#### Your instructions
There is a line containing "Screen dimensions: 155x194" in the records below. Repeat it and every line after it, exactly, through the final line, but no pictures.

------ Data for the task ------

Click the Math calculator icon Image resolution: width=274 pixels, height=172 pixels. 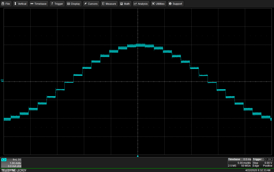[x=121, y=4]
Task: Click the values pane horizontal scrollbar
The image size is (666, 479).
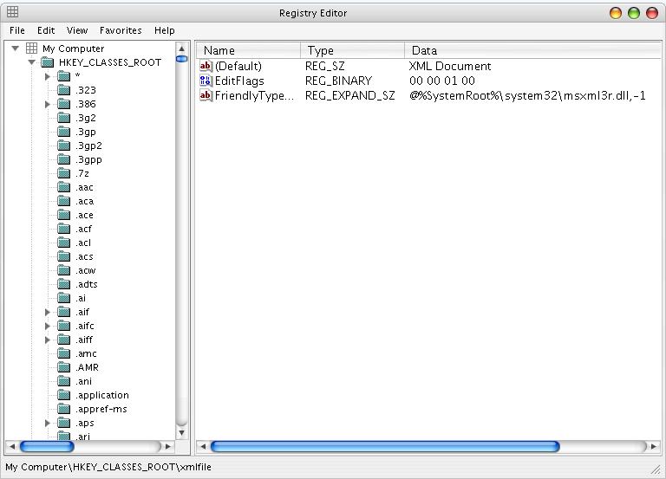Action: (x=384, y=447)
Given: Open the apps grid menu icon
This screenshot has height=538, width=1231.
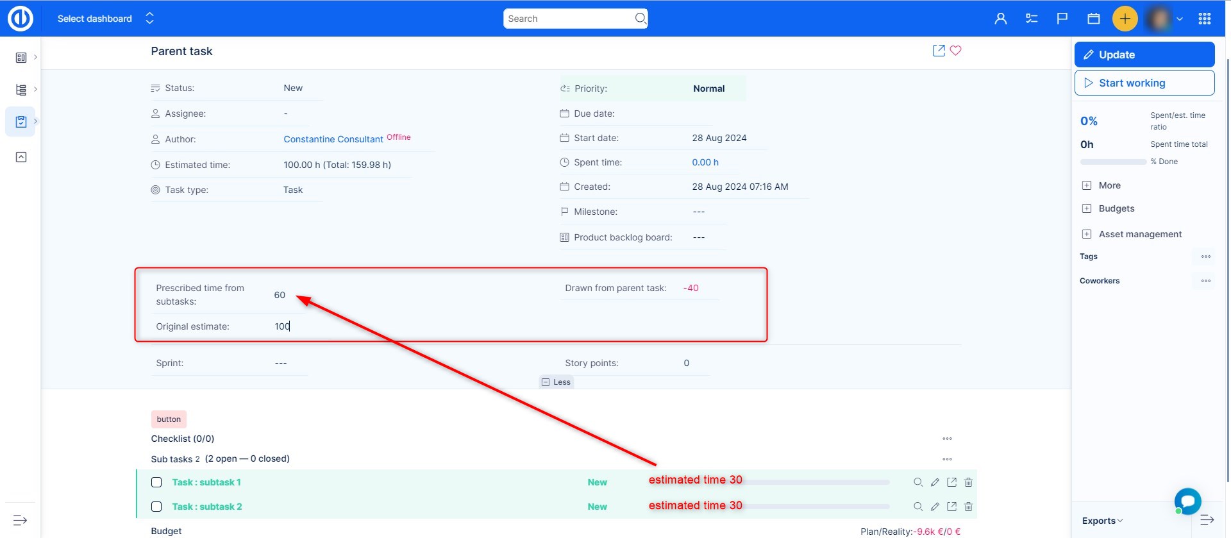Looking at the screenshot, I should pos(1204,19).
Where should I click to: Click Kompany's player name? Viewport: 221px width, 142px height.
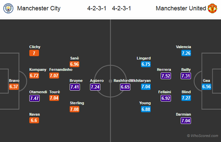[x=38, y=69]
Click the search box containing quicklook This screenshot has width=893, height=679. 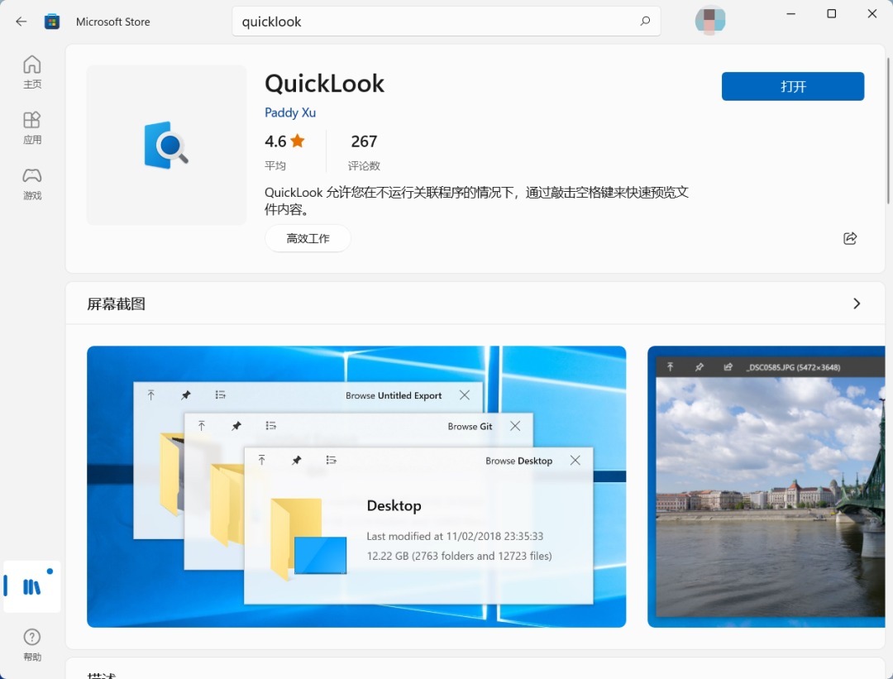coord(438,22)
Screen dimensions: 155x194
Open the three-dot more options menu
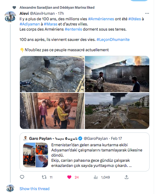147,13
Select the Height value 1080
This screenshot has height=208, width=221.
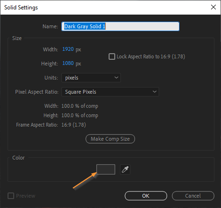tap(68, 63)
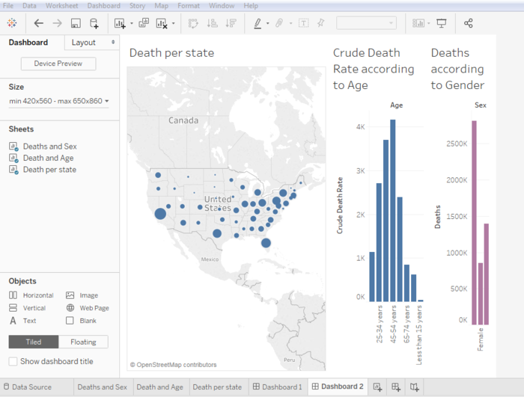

------

#### Output of the exercise
Screen dimensions: 155x194
Open the three-dot more options menu
147,13
Select the Height value 1080
This screenshot has height=208, width=221.
tap(68, 63)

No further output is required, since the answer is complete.